Very nice!!! i like that color


----------



## bayou_boy_22 (Mar 13, 2009)

nice bike man. congrats.


----------



## 2010Bruterider (Jun 20, 2010)

Man! That blue is really sweet. It looks like your off to a great start with your mods too. Congrats


----------



## Polaris425 (Dec 16, 2004)

man this really makes me want to go look at a new one!


----------



## Klink82 (Dec 3, 2010)

Blue was a special edition color for 2010 but it was the best looking color.


----------



## Polaris425 (Dec 16, 2004)

Klink82 said:


> Blue was a special edition color for 2010 but it was the best looking color.


was back in 07 too... Thunder Candy blue... :bigok:

But I like the dark blue better.


----------



## Kawasaki Man (Oct 15, 2010)

how you likin that big gun exhaust


----------



## Klink82 (Dec 3, 2010)

The exhaust sounds great, and like the noticeable power gains as well.


----------



## gpinjason (Nov 10, 2009)

Man that's a nice Brute!


----------



## backwoodsboy70 (Oct 26, 2010)

looks good man :bigok:


----------



## racinjason (Dec 15, 2009)

man, that looks good


----------



## kawboy1 (Aug 25, 2010)

Very sweet ride man.....congrats!


----------



## blackd650brute (Sep 21, 2009)

Looks good!
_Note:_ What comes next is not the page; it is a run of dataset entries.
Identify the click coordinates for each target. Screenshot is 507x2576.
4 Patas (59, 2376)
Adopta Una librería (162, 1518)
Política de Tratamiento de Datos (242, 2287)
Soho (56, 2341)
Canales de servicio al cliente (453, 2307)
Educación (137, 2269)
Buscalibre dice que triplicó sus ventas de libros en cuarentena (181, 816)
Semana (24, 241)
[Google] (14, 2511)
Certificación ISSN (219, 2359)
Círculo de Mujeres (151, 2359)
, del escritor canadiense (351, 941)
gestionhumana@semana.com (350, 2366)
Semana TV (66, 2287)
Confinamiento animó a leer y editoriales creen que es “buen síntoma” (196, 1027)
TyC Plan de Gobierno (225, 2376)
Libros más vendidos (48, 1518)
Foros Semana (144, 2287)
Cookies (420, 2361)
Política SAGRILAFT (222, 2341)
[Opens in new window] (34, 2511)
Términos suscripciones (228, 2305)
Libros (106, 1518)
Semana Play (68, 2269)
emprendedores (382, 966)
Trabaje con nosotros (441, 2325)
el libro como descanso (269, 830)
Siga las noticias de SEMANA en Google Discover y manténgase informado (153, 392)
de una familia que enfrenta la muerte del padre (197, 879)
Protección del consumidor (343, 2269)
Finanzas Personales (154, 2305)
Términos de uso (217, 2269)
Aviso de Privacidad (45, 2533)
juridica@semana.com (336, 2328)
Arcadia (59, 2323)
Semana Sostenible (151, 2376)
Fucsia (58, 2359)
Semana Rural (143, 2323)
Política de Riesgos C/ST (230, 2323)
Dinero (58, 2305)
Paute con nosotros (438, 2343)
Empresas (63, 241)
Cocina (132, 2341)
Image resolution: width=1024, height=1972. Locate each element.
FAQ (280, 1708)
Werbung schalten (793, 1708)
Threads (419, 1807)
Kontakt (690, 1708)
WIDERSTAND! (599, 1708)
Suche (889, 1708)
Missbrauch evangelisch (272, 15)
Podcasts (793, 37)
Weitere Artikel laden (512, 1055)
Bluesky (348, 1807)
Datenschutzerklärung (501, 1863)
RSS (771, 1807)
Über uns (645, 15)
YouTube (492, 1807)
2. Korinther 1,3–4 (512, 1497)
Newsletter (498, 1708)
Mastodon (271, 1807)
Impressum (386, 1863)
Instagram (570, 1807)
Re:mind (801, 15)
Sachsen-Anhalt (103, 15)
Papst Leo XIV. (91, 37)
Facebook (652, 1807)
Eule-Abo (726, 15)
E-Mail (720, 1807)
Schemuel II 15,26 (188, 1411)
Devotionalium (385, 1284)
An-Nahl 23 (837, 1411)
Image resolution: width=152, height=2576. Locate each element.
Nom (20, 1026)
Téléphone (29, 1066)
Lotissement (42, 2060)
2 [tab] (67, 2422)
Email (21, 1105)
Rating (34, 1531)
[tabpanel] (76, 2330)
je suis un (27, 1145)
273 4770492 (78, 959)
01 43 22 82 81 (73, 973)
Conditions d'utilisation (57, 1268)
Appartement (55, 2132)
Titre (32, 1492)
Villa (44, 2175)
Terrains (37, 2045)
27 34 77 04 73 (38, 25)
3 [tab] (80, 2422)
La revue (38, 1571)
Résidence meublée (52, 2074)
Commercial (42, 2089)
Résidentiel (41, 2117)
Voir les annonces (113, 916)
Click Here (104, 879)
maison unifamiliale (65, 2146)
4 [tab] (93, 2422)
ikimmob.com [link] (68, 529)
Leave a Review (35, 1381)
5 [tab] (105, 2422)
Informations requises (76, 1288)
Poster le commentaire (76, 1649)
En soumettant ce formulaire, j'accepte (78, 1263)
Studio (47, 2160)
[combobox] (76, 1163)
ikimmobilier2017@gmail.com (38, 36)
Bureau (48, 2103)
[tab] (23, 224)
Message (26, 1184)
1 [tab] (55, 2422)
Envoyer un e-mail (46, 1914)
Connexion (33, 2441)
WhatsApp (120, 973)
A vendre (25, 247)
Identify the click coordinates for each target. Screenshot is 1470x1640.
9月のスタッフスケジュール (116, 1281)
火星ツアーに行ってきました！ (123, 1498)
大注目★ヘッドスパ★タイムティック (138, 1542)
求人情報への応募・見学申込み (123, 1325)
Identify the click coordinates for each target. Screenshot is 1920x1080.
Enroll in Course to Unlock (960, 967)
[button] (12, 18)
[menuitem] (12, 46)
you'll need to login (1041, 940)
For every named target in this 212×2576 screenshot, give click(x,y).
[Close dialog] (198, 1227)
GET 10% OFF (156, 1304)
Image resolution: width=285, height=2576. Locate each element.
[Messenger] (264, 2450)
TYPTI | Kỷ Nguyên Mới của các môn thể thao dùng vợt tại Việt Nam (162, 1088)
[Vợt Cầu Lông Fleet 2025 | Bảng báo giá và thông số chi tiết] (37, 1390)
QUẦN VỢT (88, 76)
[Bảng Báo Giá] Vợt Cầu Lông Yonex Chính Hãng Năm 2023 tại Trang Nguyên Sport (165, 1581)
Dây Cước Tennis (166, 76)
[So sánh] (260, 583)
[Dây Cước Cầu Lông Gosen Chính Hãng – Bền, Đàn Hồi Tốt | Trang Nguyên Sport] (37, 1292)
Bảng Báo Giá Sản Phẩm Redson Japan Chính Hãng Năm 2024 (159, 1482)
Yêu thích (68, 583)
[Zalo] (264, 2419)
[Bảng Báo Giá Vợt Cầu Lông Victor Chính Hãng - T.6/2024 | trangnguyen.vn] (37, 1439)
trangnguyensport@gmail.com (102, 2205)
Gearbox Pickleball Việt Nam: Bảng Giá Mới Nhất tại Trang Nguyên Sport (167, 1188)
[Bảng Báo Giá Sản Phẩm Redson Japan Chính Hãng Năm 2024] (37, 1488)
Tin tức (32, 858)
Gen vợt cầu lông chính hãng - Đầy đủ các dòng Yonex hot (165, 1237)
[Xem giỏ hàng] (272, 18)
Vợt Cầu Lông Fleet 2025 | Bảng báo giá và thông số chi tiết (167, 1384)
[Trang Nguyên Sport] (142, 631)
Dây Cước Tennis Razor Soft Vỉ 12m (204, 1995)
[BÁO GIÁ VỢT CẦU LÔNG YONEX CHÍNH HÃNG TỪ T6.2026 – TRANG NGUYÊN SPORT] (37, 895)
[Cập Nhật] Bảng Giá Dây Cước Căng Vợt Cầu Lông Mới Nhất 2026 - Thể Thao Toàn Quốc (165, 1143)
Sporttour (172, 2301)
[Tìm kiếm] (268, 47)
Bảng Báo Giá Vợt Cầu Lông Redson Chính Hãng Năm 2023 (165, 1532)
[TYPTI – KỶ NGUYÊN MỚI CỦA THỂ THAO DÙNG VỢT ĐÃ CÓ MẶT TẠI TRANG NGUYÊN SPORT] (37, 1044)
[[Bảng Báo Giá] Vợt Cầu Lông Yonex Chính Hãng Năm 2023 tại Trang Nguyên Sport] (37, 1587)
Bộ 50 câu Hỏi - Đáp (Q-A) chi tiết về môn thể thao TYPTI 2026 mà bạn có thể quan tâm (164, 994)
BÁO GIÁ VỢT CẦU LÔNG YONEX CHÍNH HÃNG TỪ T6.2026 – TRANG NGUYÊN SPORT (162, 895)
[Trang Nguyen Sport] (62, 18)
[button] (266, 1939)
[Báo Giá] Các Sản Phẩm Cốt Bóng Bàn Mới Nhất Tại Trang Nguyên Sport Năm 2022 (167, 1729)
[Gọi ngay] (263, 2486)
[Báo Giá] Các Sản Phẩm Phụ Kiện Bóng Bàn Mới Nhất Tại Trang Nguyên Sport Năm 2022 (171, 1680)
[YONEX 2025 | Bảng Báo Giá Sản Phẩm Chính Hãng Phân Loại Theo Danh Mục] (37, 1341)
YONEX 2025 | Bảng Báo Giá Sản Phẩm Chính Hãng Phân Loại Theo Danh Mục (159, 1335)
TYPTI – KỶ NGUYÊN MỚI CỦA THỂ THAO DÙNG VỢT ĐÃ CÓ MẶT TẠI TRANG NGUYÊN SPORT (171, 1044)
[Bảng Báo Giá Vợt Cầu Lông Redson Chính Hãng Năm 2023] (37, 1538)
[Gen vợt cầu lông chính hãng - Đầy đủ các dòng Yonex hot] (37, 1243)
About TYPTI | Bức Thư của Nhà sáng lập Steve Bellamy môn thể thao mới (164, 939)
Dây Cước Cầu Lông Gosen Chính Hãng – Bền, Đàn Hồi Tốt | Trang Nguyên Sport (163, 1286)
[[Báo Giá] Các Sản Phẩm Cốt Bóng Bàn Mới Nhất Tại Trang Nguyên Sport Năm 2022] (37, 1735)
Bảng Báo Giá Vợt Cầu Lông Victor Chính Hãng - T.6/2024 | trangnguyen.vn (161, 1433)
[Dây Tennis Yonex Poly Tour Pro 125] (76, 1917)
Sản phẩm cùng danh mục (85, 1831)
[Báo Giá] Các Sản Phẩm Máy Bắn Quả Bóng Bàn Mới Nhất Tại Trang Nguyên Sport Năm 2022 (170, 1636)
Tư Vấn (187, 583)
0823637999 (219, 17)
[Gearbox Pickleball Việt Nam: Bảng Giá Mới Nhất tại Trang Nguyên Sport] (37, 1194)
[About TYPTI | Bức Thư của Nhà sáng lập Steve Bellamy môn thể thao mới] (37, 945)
I like them wheels. Im working on getting some and 29.5 laws for my 07 candy blue brute.


----------



## DLB (Oct 8, 2009)

Sharp looking Brute! Blue is one my favorite colors! Red and white are my other two. Really like the wheels! Been tossing around the idea of new wheels for the Brute and the 312s are at the top of my list.


----------



## bruterider27 (Apr 29, 2010)

Mine used to be blue like that Haha keep it away from anything that will scratch it I messed mine up in almost 3 weeks of having it


----------



## DaveMK1 (Nov 8, 2009)

:crowdapplause:Looks great man. Congrats


----------



## lilbigtonka (Dec 30, 2008)

Man I wish my motor casing still had that new color now all dull and stained but the memories that got it that way will always be remembered lol


----------



## CWILLIAMS29 (May 15, 2009)

Yeah, the blue sure is purdy.... Till the paint starts falling off! Hope yours holds up better than mine!


----------



## Rack High (Feb 23, 2010)

Excellent looking Brute! Congratulations...the mods look great!


----------